Commercial aviation, as one of the sectors with the highest environmental impact per distance traveled, faces increasing pressure to adopt technologies that mitigate emissions without compromising safety or operational efficiency. In this context, academic research at the graduate level plays a crucial role in analyzing technical strategies that not only optimize aircraft performance but also contribute to more sustainable aviation practices. This study focuses on the FLEX technique, a takeoff procedure that reduces engine thrust under specific conditions, resulting in lower mechanical wear, fuel savings, and a significant reduction in pollutant emissions.

The objective of the research was to analyze the environmental and operational impact of the FLEX technique in turbofan engines, identifying its benefits in terms of energy efficiency, maintenance cost reduction, and its contribution to achieving environmental goals within the aviation industry. The analysis was developed within an educational and scientific framework, as part of an environmental research line in a graduate aerospace engineering program.

The methodology combined a literature review in scientific databases, a detailed technical analysis of engine takeoff performance, thermodynamic modeling through the Brayton cycle, and a study of Exhaust Gas Temperature (EGT) margins.

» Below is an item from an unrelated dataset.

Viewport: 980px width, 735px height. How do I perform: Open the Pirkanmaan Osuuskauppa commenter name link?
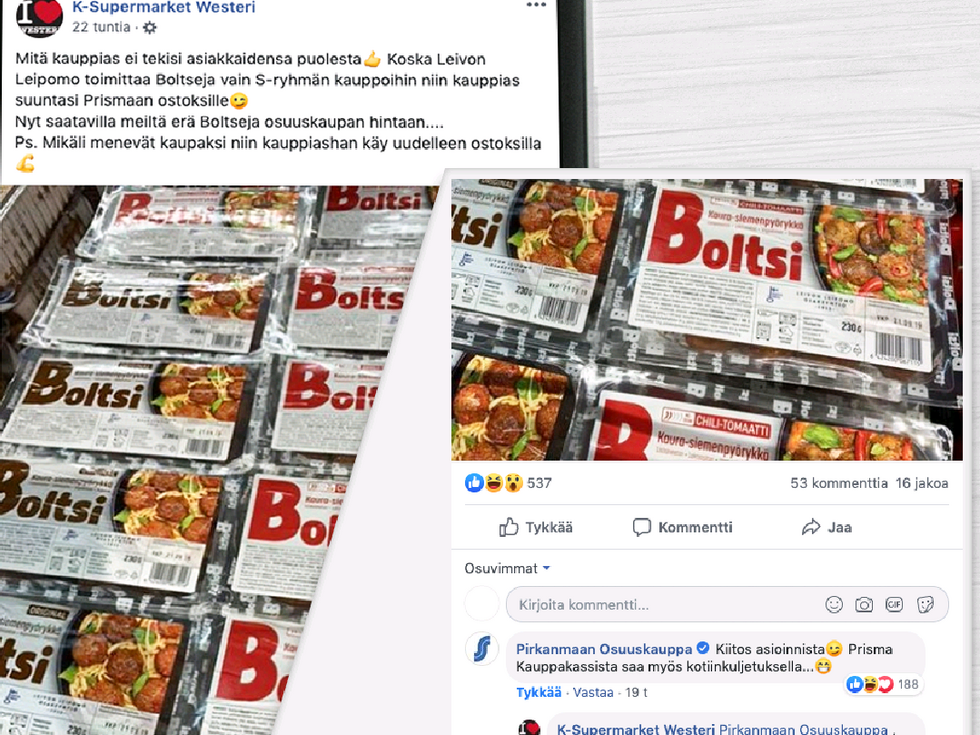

Additional data were gathered on reduced thrust usage, considering key variables such as ambient temperature, altitude, aircraft weight, and engine performance parameters.

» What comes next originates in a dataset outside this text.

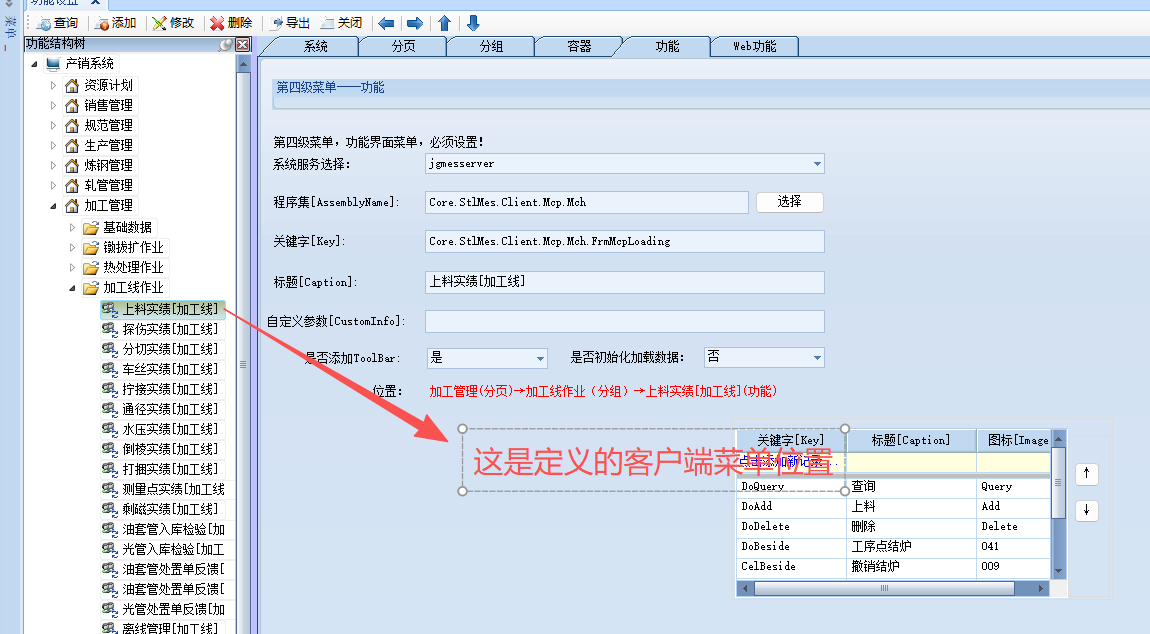Open the 是否初始化加载数据 dropdown

pos(817,358)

The results showed that appropriate implementation of the FLEX technique not only reduces engine wear and extends its service life but also contributes to the reduction of CO₂ and nitrogen oxide emissions. This positions FLEX as a viable tool for environmental mitigation in aviation. The research highlights the importance of integrating sustainability and technological innovation within academic training, shaping engineers who are environmentally aware and technically proficient.

Keywords: Environmental education, Aeronautical Engineering, FLEX technique, sustainability.